I did look for evidence of multiple VTE types based on trajectory shape alone, and do think there is more work that could be done there, but it wasn't consistent enough across rats to see any clear trends like differences in shape for deliberative vs uncertain/indecisive VTE.

Also, I have not had good luck with the IdPhi methods. Maybe because our maze has no walls, so trajectories can be kind of ... snakey? Hard to say. But that's why we used clustering on PCA projections of the trajectory shapes. I'm pretty pleased with how well it has worked, but acknowledge that it's not as straightforward. I would gladly have used an IdPhi-based classification if I were more confident in its labeling!

For the neural data, I did my best lol. I agree that 3 rats is a small n, but, with lockdowns, illnesses, and pressure to graduate continually mounting - it is what it is. Plus I knew I was hoping to switch fields and didn't want to have unpublished data lingering in the back of my mind.

My advisors and I agreed that following the recommendations of Saravanan, 2020 - using the hierarchical bootstrap to control our false positive rate for non-independent samples - was a (hopefully) good compromise for low-n ephys analysis, but, it's a decision worth critiquing. I tried to limit our conclusions to things that supplemented the behavioral story we were telling, and tried to be careful not to overstate our claims. Fair to take it with a grain of salt, though.

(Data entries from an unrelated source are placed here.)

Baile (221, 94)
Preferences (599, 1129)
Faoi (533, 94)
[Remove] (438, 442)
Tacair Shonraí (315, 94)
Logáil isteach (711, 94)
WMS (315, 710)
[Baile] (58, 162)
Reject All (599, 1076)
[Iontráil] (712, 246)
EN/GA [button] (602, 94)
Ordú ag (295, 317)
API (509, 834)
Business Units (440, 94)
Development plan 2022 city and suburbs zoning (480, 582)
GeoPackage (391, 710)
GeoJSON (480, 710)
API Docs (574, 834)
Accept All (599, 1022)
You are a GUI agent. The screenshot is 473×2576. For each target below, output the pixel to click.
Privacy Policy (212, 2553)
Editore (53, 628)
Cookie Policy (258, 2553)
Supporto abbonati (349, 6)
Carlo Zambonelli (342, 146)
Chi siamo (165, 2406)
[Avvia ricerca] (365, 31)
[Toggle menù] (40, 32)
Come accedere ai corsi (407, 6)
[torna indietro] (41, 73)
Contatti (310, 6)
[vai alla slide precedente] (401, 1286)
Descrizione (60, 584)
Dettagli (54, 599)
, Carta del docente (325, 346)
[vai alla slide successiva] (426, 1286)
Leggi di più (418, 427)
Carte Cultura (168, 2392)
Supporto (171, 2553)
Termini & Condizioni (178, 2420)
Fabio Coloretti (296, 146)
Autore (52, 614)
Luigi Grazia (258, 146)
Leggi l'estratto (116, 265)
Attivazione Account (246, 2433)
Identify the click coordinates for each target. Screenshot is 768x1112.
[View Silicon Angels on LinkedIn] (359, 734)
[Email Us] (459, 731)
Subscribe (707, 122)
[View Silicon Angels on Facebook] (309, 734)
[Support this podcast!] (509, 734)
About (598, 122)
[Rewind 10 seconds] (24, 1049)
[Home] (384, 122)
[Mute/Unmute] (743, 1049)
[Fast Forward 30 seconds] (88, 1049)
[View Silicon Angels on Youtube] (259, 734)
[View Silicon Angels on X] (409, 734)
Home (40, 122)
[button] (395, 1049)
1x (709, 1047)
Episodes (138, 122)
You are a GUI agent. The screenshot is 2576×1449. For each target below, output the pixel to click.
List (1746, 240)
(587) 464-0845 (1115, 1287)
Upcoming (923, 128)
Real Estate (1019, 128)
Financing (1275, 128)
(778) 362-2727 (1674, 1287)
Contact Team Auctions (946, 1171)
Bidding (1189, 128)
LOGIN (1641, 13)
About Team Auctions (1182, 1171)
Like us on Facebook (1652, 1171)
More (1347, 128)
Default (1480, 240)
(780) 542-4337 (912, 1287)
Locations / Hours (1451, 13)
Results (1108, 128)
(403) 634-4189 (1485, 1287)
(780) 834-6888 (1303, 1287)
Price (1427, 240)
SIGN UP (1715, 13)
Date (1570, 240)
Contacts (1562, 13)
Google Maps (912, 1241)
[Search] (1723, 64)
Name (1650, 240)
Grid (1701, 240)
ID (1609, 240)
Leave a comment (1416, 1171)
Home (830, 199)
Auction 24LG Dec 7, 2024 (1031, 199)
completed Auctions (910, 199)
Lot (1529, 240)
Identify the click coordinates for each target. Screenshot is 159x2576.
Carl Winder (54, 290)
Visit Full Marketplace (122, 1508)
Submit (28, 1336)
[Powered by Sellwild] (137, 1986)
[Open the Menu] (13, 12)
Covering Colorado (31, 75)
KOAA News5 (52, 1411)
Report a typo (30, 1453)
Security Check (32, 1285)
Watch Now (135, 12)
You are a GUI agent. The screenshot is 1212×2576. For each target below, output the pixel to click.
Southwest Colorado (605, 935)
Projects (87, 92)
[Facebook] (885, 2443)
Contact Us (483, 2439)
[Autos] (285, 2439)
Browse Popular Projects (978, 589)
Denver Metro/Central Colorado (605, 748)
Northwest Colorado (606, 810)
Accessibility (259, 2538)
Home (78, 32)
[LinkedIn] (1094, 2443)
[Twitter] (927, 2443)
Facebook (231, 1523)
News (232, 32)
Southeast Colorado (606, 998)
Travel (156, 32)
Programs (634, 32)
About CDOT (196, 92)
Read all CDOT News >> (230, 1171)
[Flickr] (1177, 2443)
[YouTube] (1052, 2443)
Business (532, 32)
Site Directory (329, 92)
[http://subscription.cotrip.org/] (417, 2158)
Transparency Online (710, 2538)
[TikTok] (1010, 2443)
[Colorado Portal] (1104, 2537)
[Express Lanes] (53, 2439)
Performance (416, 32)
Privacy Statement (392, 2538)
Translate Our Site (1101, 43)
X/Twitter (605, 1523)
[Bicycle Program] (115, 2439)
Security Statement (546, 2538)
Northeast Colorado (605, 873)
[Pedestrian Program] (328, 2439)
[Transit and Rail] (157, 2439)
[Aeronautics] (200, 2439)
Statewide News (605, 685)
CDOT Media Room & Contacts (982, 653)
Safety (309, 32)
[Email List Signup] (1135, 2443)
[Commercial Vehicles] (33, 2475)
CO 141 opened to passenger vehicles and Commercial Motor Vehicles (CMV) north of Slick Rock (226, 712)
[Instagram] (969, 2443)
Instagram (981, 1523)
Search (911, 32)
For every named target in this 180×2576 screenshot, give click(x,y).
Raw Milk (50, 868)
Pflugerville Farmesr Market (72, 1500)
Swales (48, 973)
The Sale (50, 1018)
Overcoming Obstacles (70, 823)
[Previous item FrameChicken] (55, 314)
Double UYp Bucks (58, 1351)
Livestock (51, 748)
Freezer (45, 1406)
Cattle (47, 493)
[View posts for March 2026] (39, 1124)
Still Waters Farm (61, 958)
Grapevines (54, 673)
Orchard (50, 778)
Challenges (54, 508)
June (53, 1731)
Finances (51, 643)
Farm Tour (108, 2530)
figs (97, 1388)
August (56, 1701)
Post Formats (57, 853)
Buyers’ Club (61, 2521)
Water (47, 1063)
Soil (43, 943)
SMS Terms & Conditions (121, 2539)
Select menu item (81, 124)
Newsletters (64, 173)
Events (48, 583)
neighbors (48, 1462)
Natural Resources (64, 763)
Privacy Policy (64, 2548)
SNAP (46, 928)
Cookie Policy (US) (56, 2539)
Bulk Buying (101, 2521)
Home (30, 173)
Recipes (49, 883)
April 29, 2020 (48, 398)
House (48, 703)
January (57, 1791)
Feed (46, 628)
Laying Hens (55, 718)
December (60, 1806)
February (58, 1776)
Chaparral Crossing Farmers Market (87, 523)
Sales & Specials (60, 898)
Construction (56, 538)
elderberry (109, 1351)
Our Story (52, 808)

I like the question about sequences. I think hippocampal theta sequences are constantly occurring during navigation and, as in Kay 2020, switch between representing possible options (at least prior to decisions). We know mPFC and HPC sequences sometimes correlate, and my guess is that those correlations would be stronger during deliberative VTE. I bet the mPFC either doesn't form reliable sequences or its rhythms don't sync with HPC on uncertain/indecisive VTE. I'm not sure if the "synchrony" would be theta or beta based, though - I had some prelim data to suggest that trial-level mPFC-HPC coherence is best aligned with choice points in the beta band, while theta coherence fluctuated on longer timescales (multi-trial).

The last thing I'll comment on is the sensory vs deliberative VTE idea. I think taking in sensory info could be an obvious source of VTE for some sensory discrimination tasks. But I will say that our sensory environment was pretty lackluster, and never changed. If the rats were really just looking for visual cues, I would not expect VTE rates to fluctuate in any orderly way, but they do for a variety of tasks on these mazes. Just my 2 cents!